14.^a
Criar-se-á um segundo carátèr de—r—, para que cada um dos sons que ésta letra reprezenta, tenha o seu sinal privativo.
15.^a
Não se empréga—s—a reprezentar a articulação—ce—; substitue-se por—c—-, conservando neste a cedilha antes de—-a o u—, em quanto for precizo para evitar que se pronuncie—qe—.
16.^a
Não se empréga—c—a reprezentar a articulação—qe—; substitue-se por—q—.
Senhores, paréce á comissão que, embóra póssa não ser este, ao menos a alguns respeitos, o único módo de realizar a ortografia sónica, esse sistema déve ser considerado m[~u]ito aceitável; paréce-lhe que quem o ezaminar com atenção, o admitirá sem relutáncia. Entretanto convem que diga alguma couza em apoio das alteraçõis que póssão càuzar estranheza por qualquér motivo, ou parecer menos justificadas.

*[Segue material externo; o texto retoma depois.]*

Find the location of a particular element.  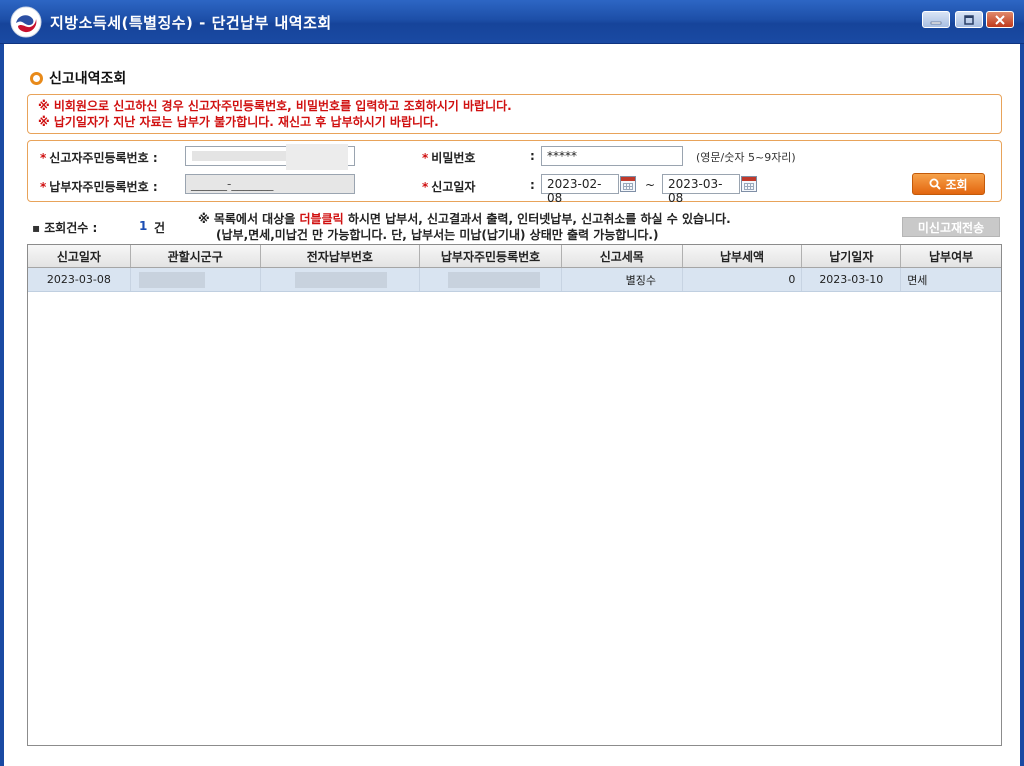

guide-highlight: 더블클릭 is located at coordinates (322, 219).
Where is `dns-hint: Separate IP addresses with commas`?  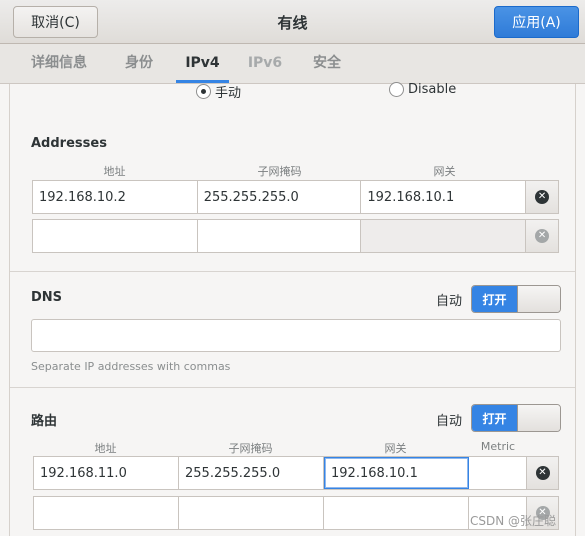
dns-hint: Separate IP addresses with commas is located at coordinates (131, 366).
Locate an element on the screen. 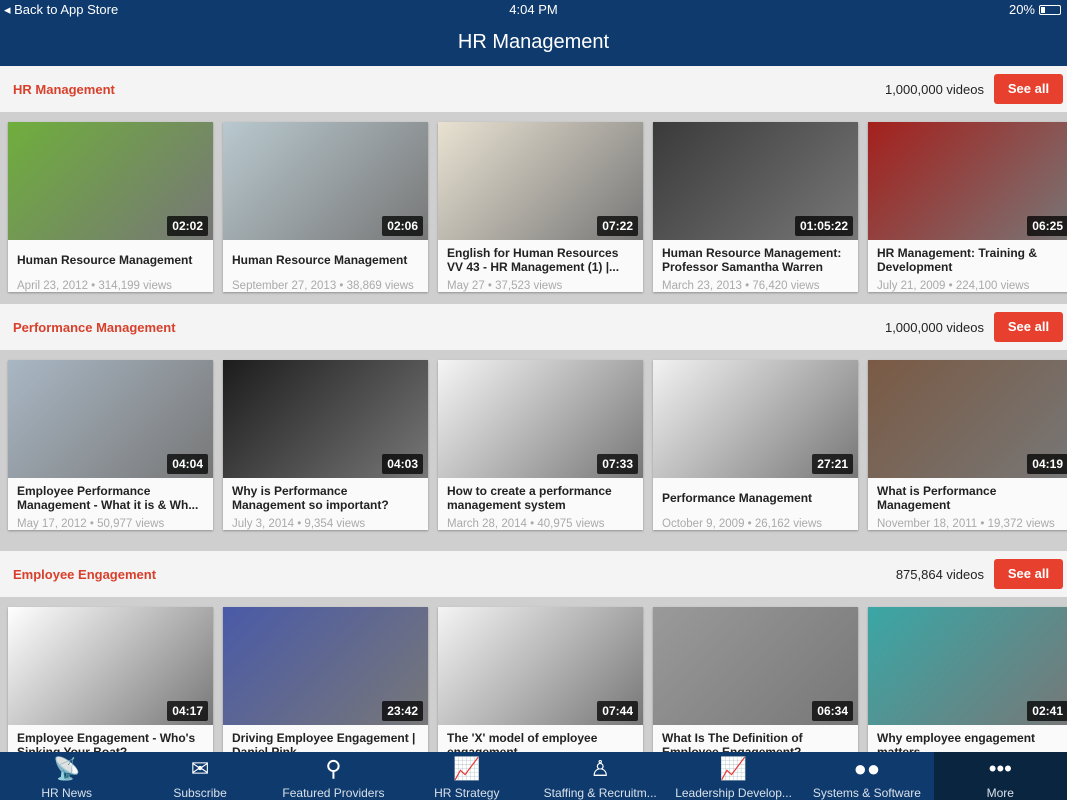 The width and height of the screenshot is (1067, 800). video-meta: September 27, 2013 • 38,869 views is located at coordinates (323, 286).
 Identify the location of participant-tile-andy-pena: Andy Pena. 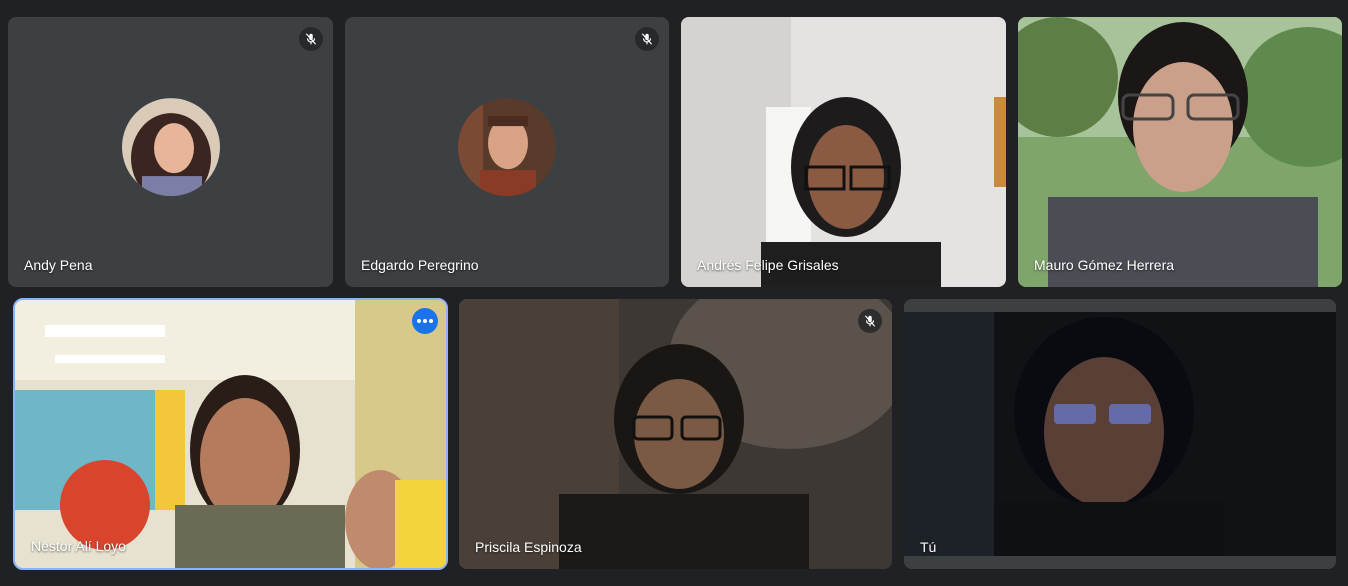
(170, 152).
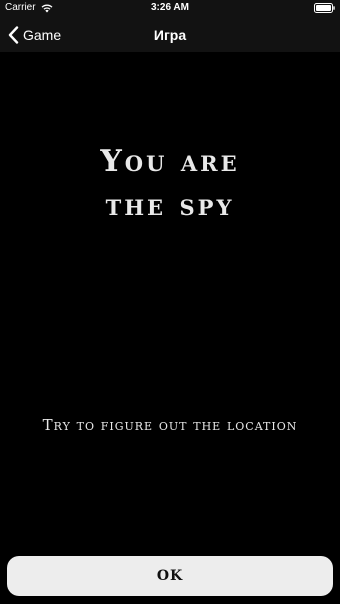 The width and height of the screenshot is (340, 604). Describe the element at coordinates (170, 425) in the screenshot. I see `instruction-text: Try to figure out the location` at that location.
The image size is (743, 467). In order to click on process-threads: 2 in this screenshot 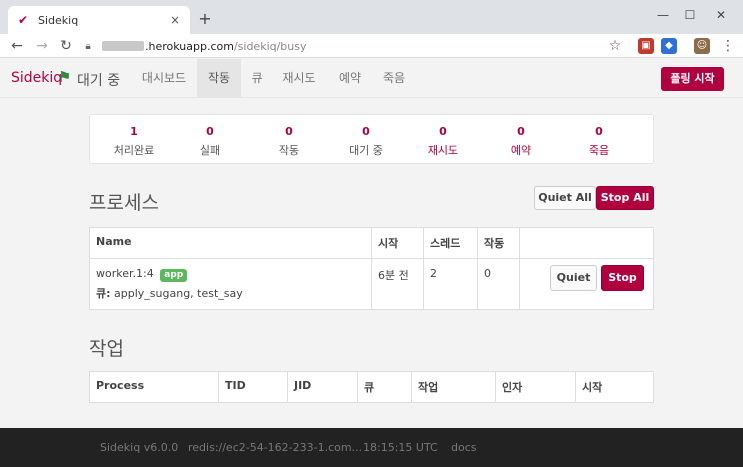, I will do `click(450, 284)`.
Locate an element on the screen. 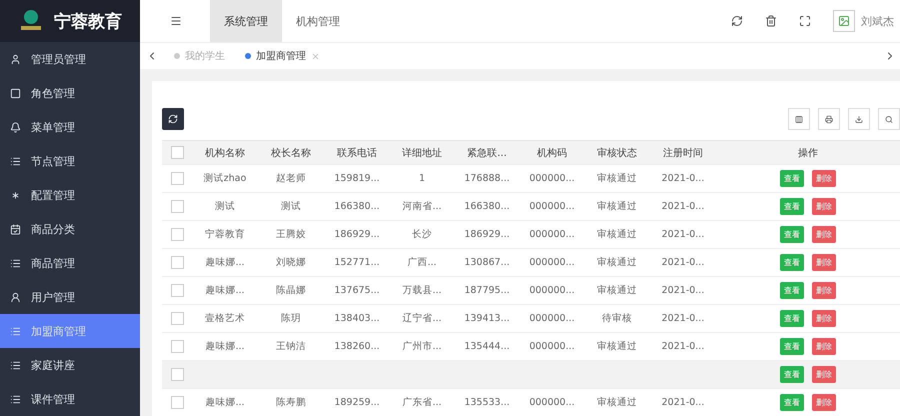 The height and width of the screenshot is (416, 900). sidebar-item: 商品分类 is located at coordinates (70, 229).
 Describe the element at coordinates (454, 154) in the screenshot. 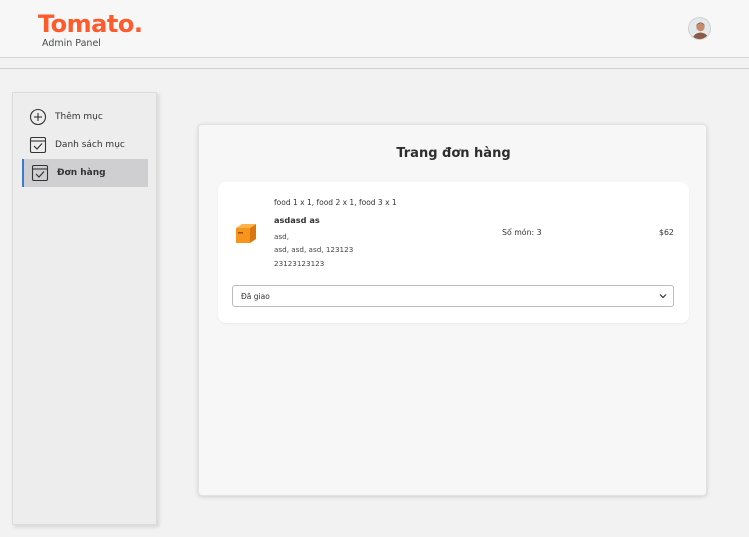

I see `page-title: Trang đơn hàng` at that location.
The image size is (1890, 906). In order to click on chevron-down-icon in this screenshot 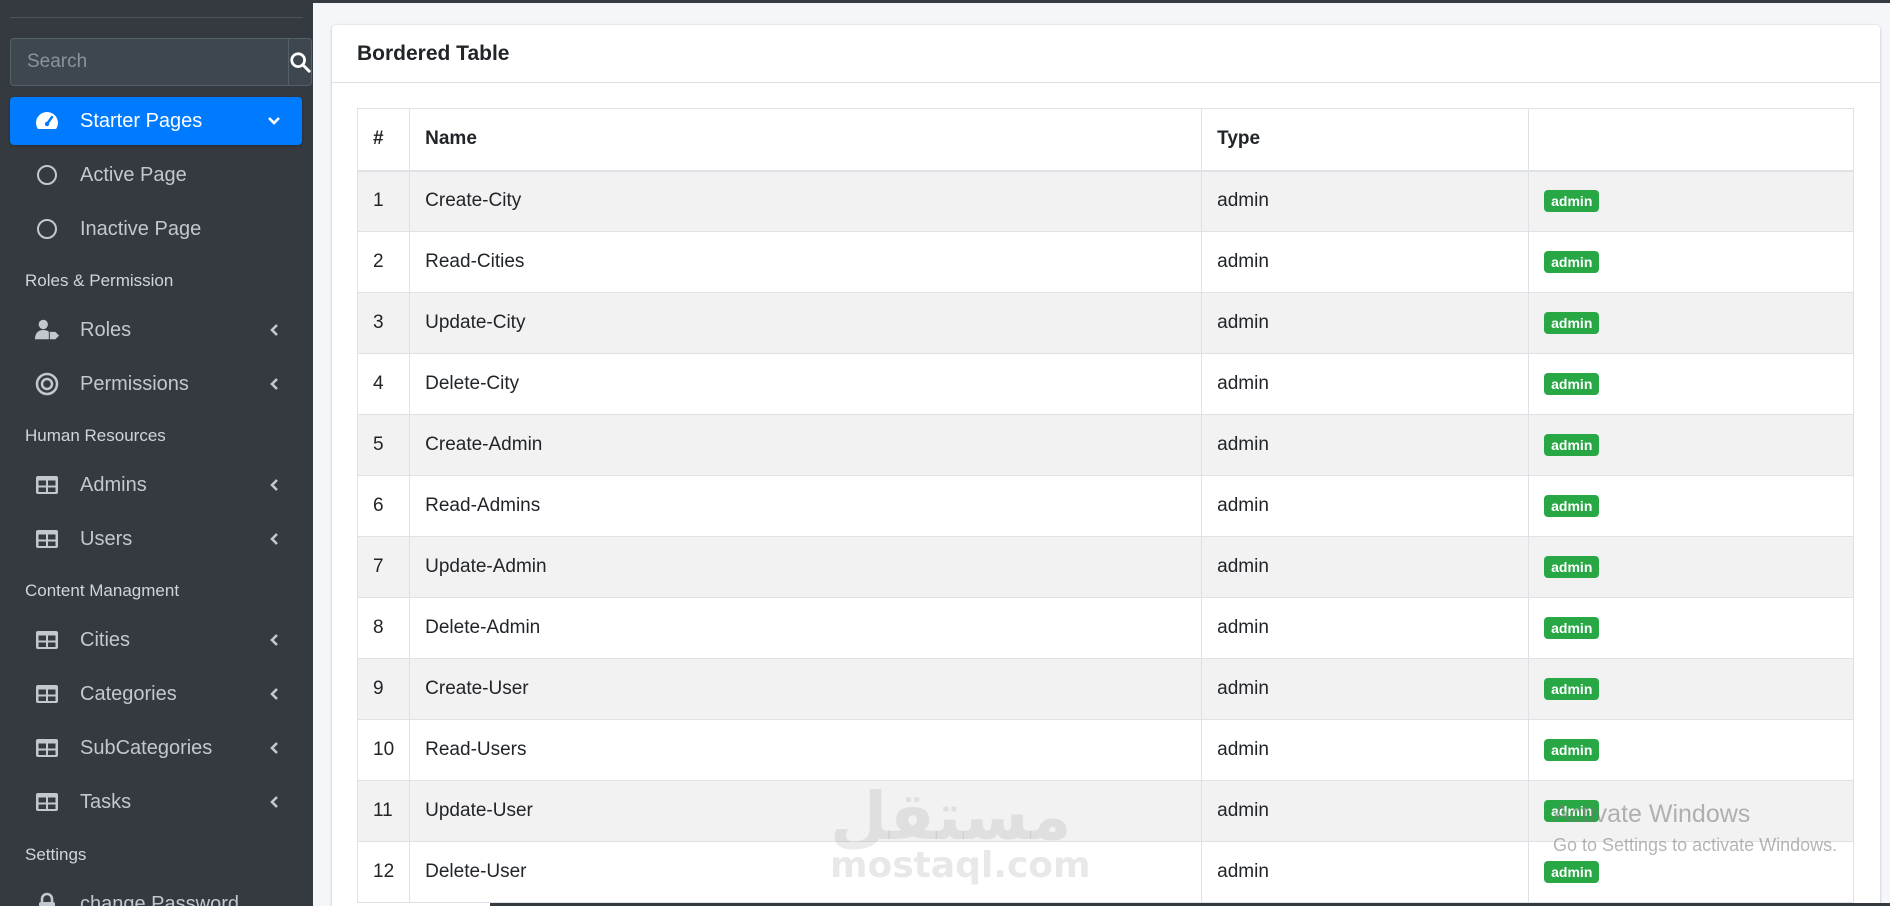, I will do `click(274, 121)`.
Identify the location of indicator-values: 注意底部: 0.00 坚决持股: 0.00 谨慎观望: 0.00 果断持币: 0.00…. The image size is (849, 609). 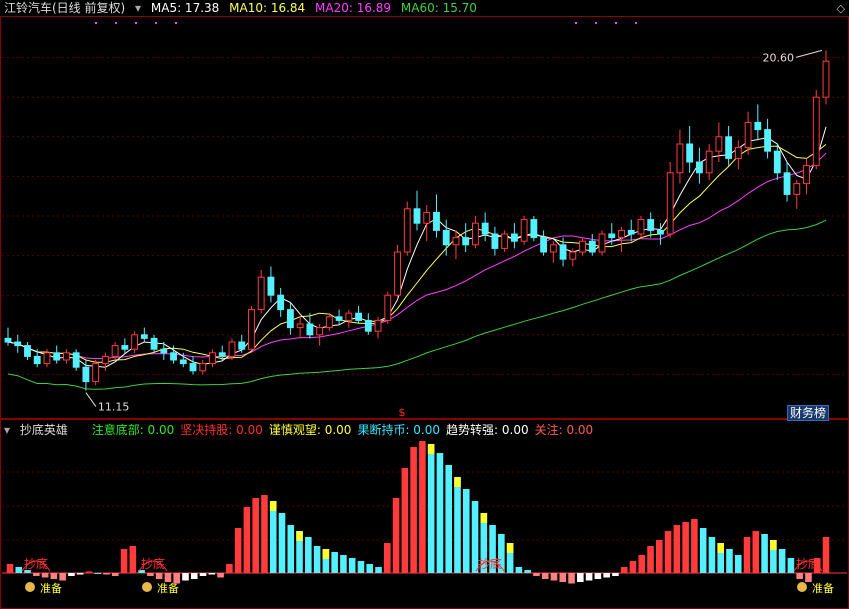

A respeito de vogais, entende que a sua reprezentação onomatópica, como propõi, não póde ser rejeitada em princípio; quando m[~u]ito poderá aver dúvida àcerca da ocazião de realizar uma ou outra das alteraçõis respètivas.
Não déve com tudo deixar de dizer algumas palavras a respeito das régras 12.^a e 13.^a, por motivo do seu m[~u]ito alcance; pois são inúmeras as palavras em que—e—reprezenta o som de—i—, e em que—o—reprezenta o som de—u—.
Todos reconhecerão que nos cazos em que—e—fás as vezes de—i—, acontéce que, se se quizésse dar-lhe o som de—e—surdo, a pronúncia éra forçada e dezagradável; dá-se-lhe pois o som de—i—, porque não póde ser de outro módo: escute-se a pronúncia, por ezemplo, de escrever espaço, escavacar esgotar, enfermo enjenho, área óleo, cabecear passear, e ficar-se-á cérto d'isso. A pronúncia reclama pois o—i—; e sucéde que a etimolojia o não repéle. Nos cazos como escrever escavacar cabecear, nada tem que ver a etimolojia, puzémos alí—e—-como podíamos pôr—i—; nos cazos como área óleo, é verdade que se ofende a etimolojia, sendo—e—substituído; mas nos de enfermo enjenho, etc., a substituição vinga a etimolojia ofendida, visto que o latim éra infirmus ingenium.